> _Task_
Starting at the line that contains "The width and height of the screenshot is (1008, 926).", return each line exactly as written until the listing below ends, and return no other line.

> _Information given_
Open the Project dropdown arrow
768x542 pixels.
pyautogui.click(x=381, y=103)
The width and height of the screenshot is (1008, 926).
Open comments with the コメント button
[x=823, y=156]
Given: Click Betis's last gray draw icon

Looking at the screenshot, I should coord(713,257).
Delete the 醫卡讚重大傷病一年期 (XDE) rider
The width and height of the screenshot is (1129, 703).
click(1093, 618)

> _Answer section_
The width and height of the screenshot is (1008, 926).
Open comments with the コメント button
[x=823, y=156]
Given: Click Betis's last gray draw icon

Looking at the screenshot, I should coord(713,257).
Delete the 醫卡讚重大傷病一年期 (XDE) rider
The width and height of the screenshot is (1129, 703).
click(1093, 618)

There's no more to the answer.